* Selected excerpt *

The more any quantitative social indicator is used for social decisionmaking, the more subject it will be to corruption pressures and the more apt it will be to distort and corrupt the social processes it is intended to monitor.
The foregoing is known as Campbell's Law, and it first appeared in print in Campbell, D. T. (1975). Assessing the impact of planned social change. In G. Lyons (Ed.), Social research and public policies: The Dartmouth/OECD Conference. (Chapter 1, pp 3-45). Hanover, NH: Dartmouth College, The Public Affairs Center. (p. 35). Serious social scientists have thus been aware for three decades of the dangers of things like high stakes tests, which make our excessive use of them (in NCLB and elsewhere) ridiculous, counterproductive, if not downright insane. And it is why a book officially out next week is so important. The book, by David Berliner and Sharon Nichols, is entitled Collateral Damage: How High-Stakes Testing Corrupts America's Schools
David Berliner is the Regents Professor and Dean of the College of Education at Arizona State, and one of the most eminent education researchers in America. He has served as President of the American Educational Research Association and of the American Psychological Association's Division of Educational Psychology. He was coauthor, along with Bruce Biddle, of The Manufactured Crisis: Myths, Fraud, and the Attack on America's Public Schools, which totally took apart A Nation at Risk, the reagan-era screed about the failing nature of our public schools. His coauthor Sharon Nichols, is an Assistant Professor at the University Of Texas at San Antonio. Their new book is derived from work previously released in PDF form and entitled The Inevitable Corruption of Indicators and Educators Through High-Stakes Testing (which is an almost 200 page PDF available for free from The Educational Policy Studies Laboratory at Arizona State). Let me quote the ten categories of hundresds examples of the corruption wrought by high stakes tests as identified in this earlier work:
- Administrator and Teacher Cheating: In Texas, an administrator gave students who performed poorly on past standardized tests incorrect ID numbers to ensure their scores would not count toward the district average.

* What is expected *
Pick up the piece on Campbell's Law and high-stakes testing after its final sentence and keep writing it.

* Source material *
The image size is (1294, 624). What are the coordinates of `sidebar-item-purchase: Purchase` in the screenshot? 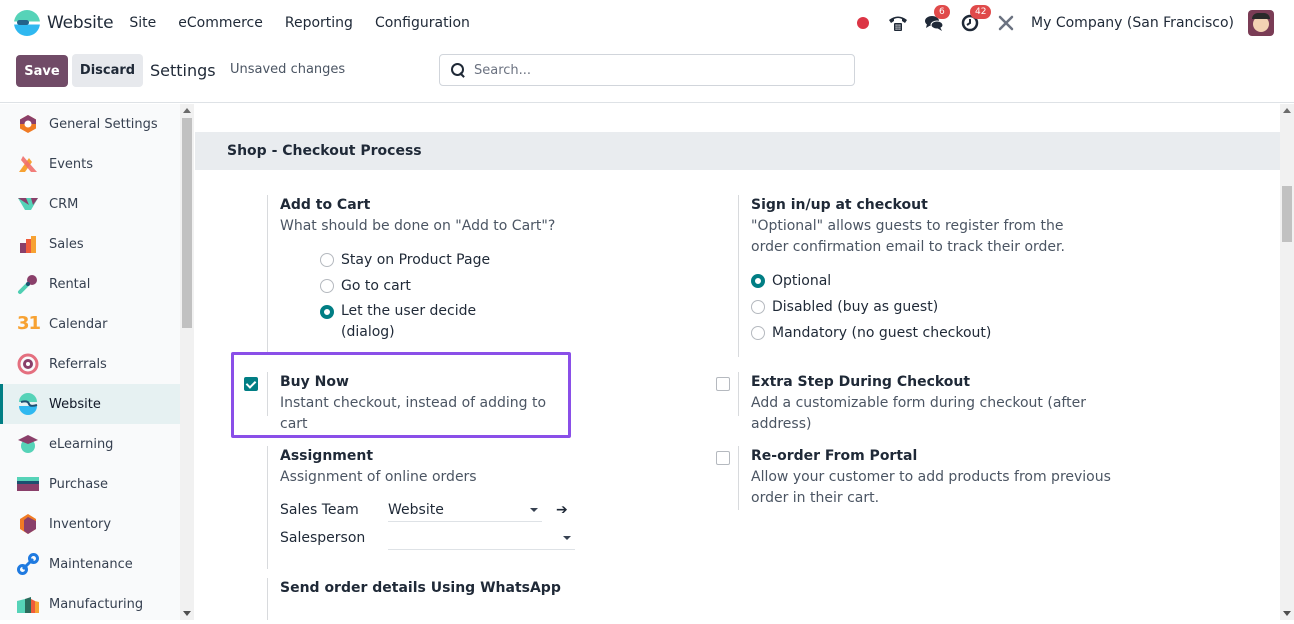 It's located at (90, 484).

* Answer for the task *
- Student Cheating: Nearly half of 2,000 students in an online Gallop poll admitted they have cheated at least once on an exam or test. Some students said they were surprised that the percentage was not higher.
- Exclusion of Low-Performance Students From Testing: In Tampa, a student who had a low GPA and failed portions of the state’s standardized exam received a letter from the school encouraging him to drop out even though he was eligible to stay, take more courses to bring up his GPA, and retake the standardized exam.
- Misrepresentation of Student Dropouts: In New York, thousands of students were counseled to leave high school and to try their hand at high school equivalency programs. Students who enrolled in equivalency programs did not count as dropouts and did not have to pass the Regents’ exams necessary for a high-school diploma.
- Teaching to the Test: Teachers are forced to cut creative elements of their curriculum like art, creative writing, and hands-on activities to prepare students for the standardized tests. In some cases, when standardized tests focus on math and reading skills, teachers abandon traditional subjects like social studies and science to drill students on test-taking skills.
- Narrowing the Curriculum: In Florida, a fourth-grade teacher showed her students how to navigate through a 45-minute essay portion of the state’s standardized exam. The lesson was helpful for the test, but detrimental to emerging writers because it diluted their creativity and forced them to write in a rigid format.
- Conflicting Accountability Ratings: In North Carolina, 32 schools rated excellent by the state failed to make federally mandated progress.
- Questions about the Meaning of Proficiency: After raising achievement benchmarks, Maine considered lowering them over concerns that higher standards will hurt the state when it comes to No Child Left Behind.
- Declining Teacher Morale: A South Carolina sixth-grade teacher felt the pressure of standardized tests because she said her career was in the hands of 12-year-old students.
- Score Reporting Errors: Harcourt Educational Measurement was hit with a $1.1 million fine for incorrectly grading 440,000 tests in California, accounting for more than 10 percent of the tests taken in the state that year.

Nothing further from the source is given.